TASK DIRECTIONS>
Reproduce everything in the records from the line containing "Open the 结果 result dropdown arrow" down to the end of the records, keeping both ends and leaving out the pictures.

SUPPLIED RECORDS>
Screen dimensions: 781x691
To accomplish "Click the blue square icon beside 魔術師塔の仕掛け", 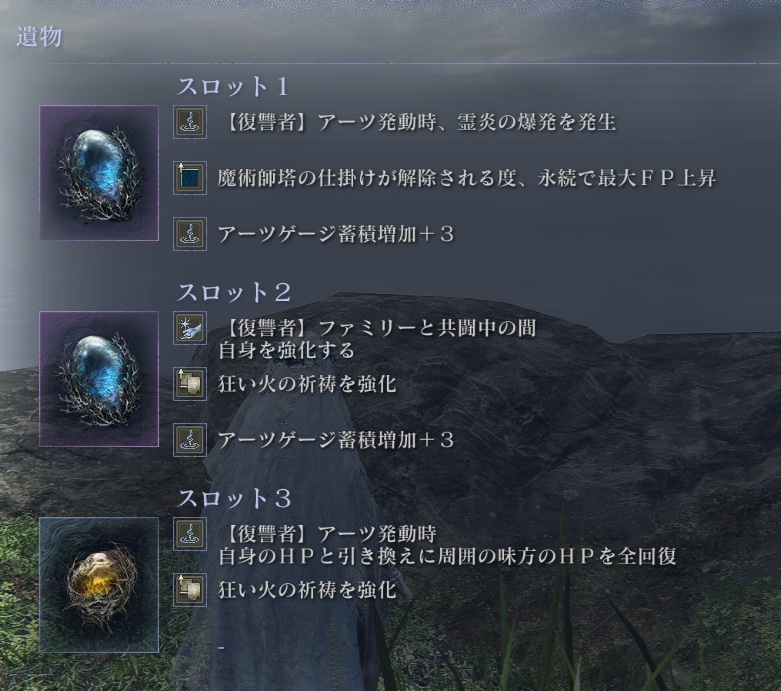I will click(190, 178).

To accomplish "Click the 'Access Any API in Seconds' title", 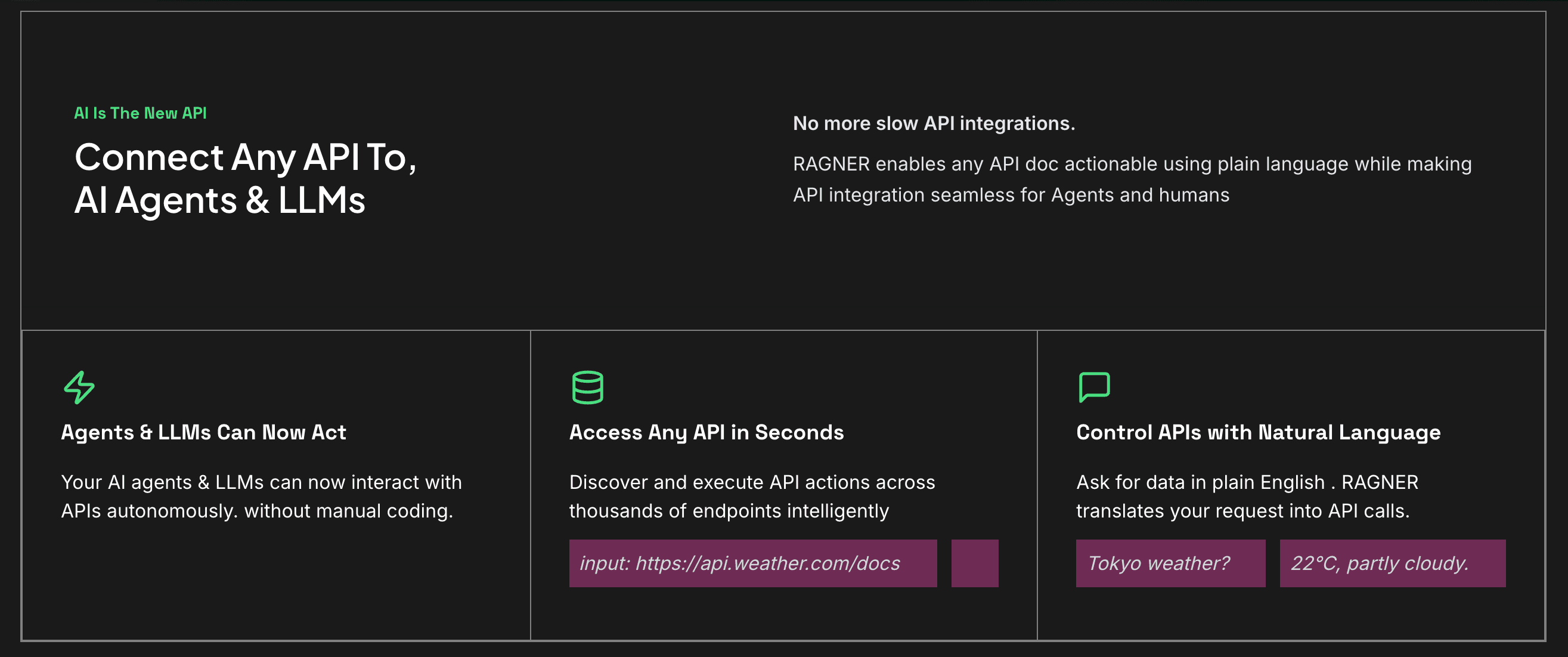I will coord(706,432).
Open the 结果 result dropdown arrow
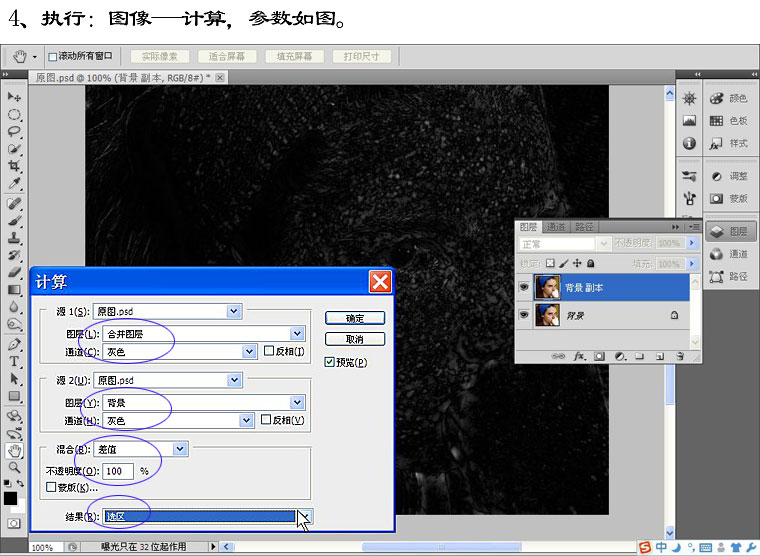The image size is (760, 556). pyautogui.click(x=305, y=516)
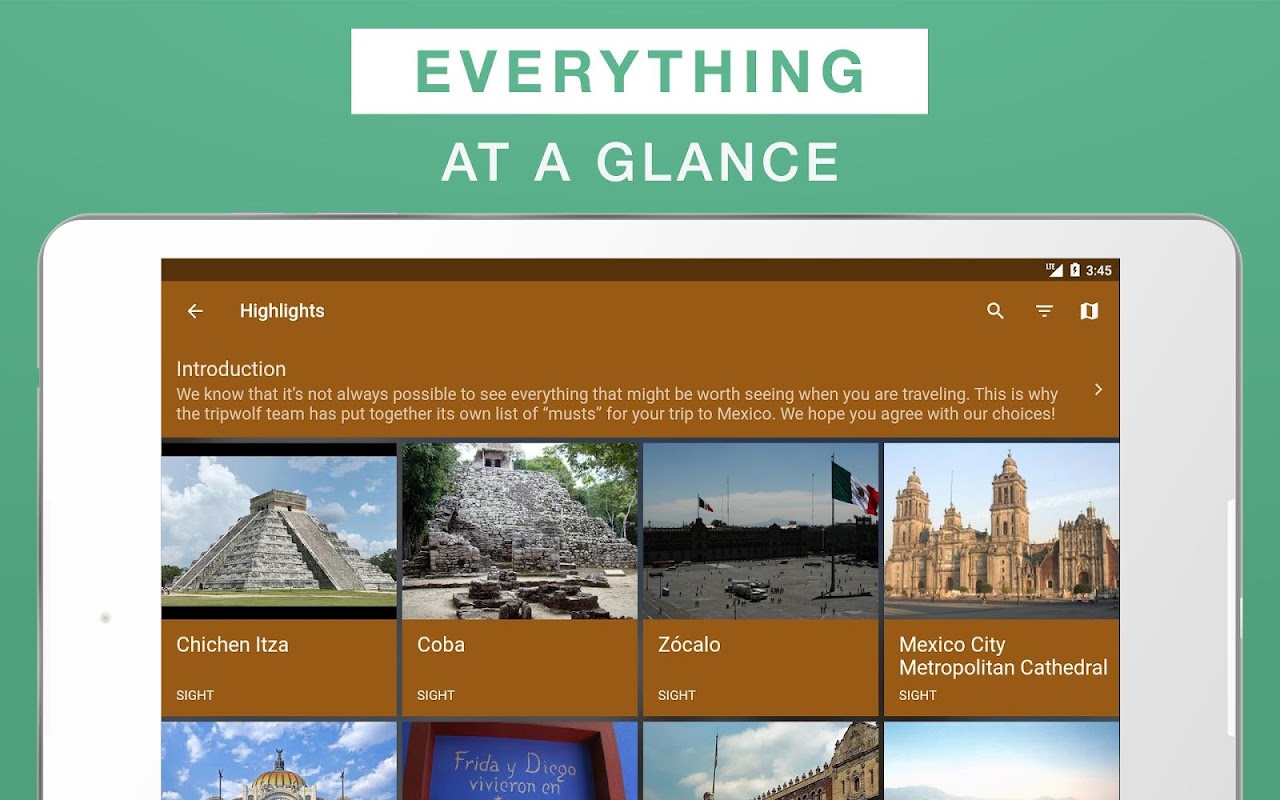The height and width of the screenshot is (800, 1280).
Task: Open the Frida y Diego sign photo
Action: 520,761
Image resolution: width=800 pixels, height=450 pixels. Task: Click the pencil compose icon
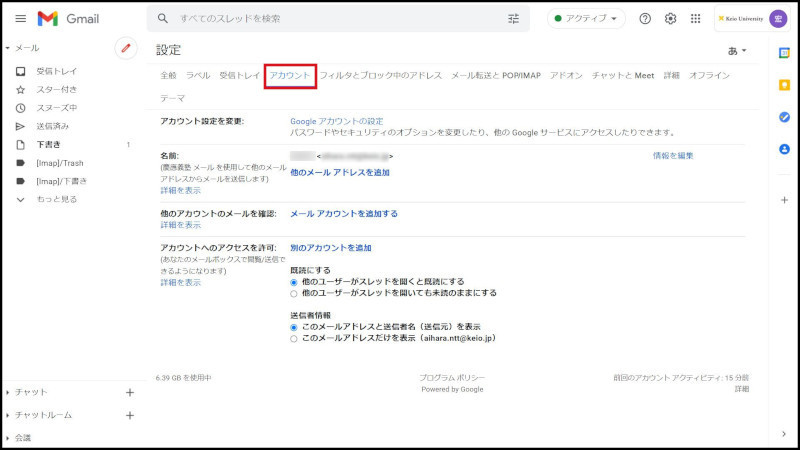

SOLUTION FOR THIS PROBLEM>
Open the 结果 result dropdown arrow
The image size is (760, 556). pyautogui.click(x=305, y=516)
The height and width of the screenshot is (800, 1280).
Task: Open the Frida y Diego sign photo
Action: 520,761
Image resolution: width=800 pixels, height=450 pixels. Task: Click the pencil compose icon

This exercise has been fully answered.